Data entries
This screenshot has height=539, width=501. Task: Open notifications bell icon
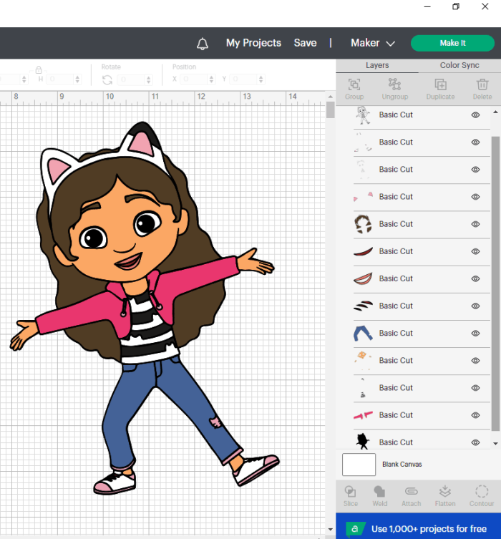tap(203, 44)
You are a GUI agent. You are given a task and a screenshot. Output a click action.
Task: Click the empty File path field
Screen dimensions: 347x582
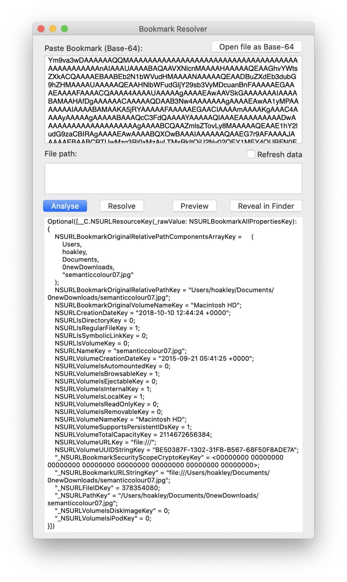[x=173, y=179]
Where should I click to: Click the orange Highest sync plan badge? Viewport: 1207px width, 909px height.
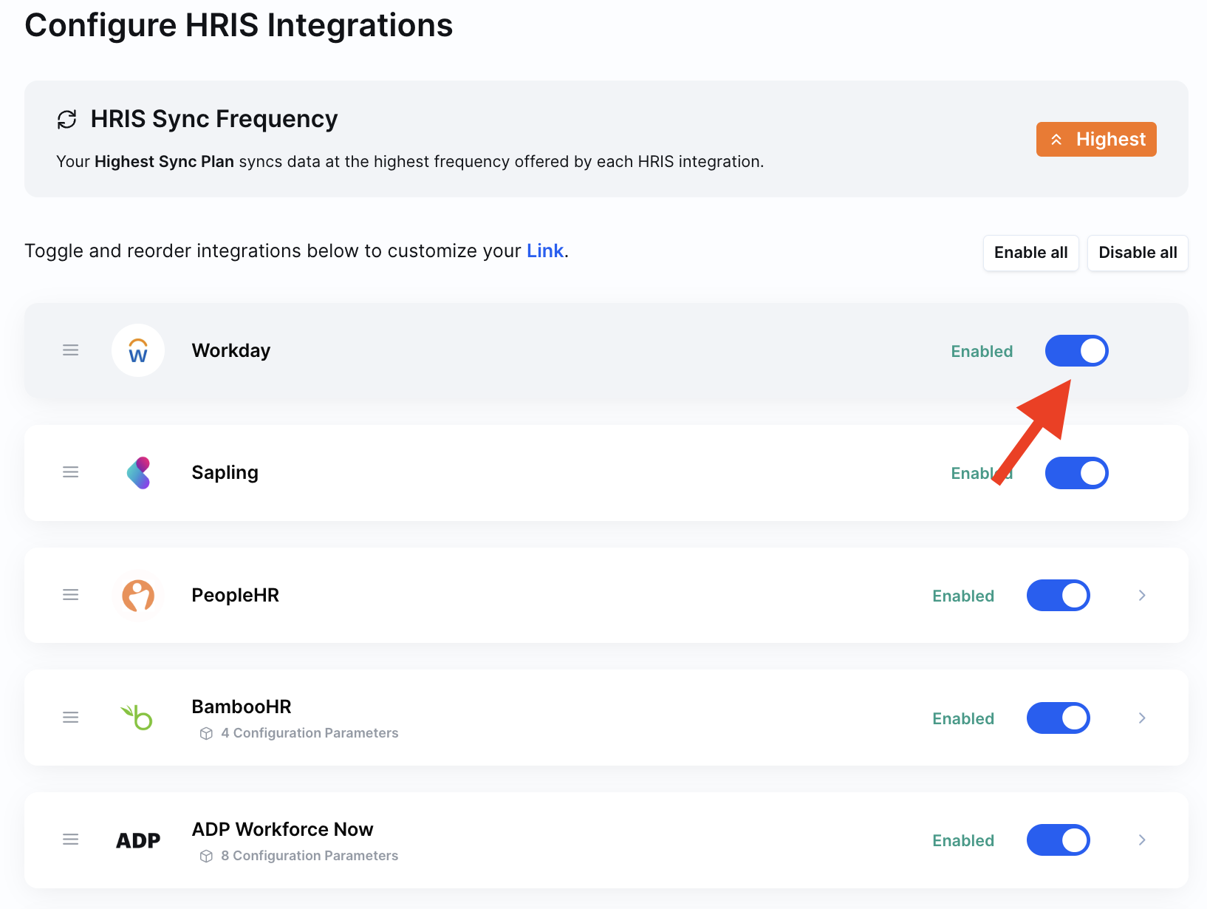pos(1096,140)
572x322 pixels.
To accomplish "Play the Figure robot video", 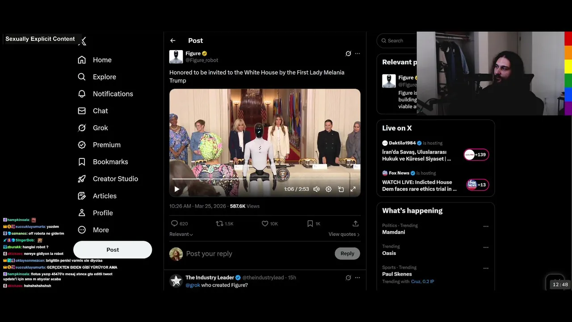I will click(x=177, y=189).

- YOUR TASK:
Once the line with "Task: Click the empty File path field" has been found above, output that line and every later line exactly, stopping after the line with "572x322 pixels.", and omit the pictures.

- EXERCISE RESULT:
Task: Click the empty File path field
Screen dimensions: 347x582
[x=173, y=179]
Where should I click to: Click the orange Highest sync plan badge? Viewport: 1207px width, 909px height.
pos(1096,140)
572x322 pixels.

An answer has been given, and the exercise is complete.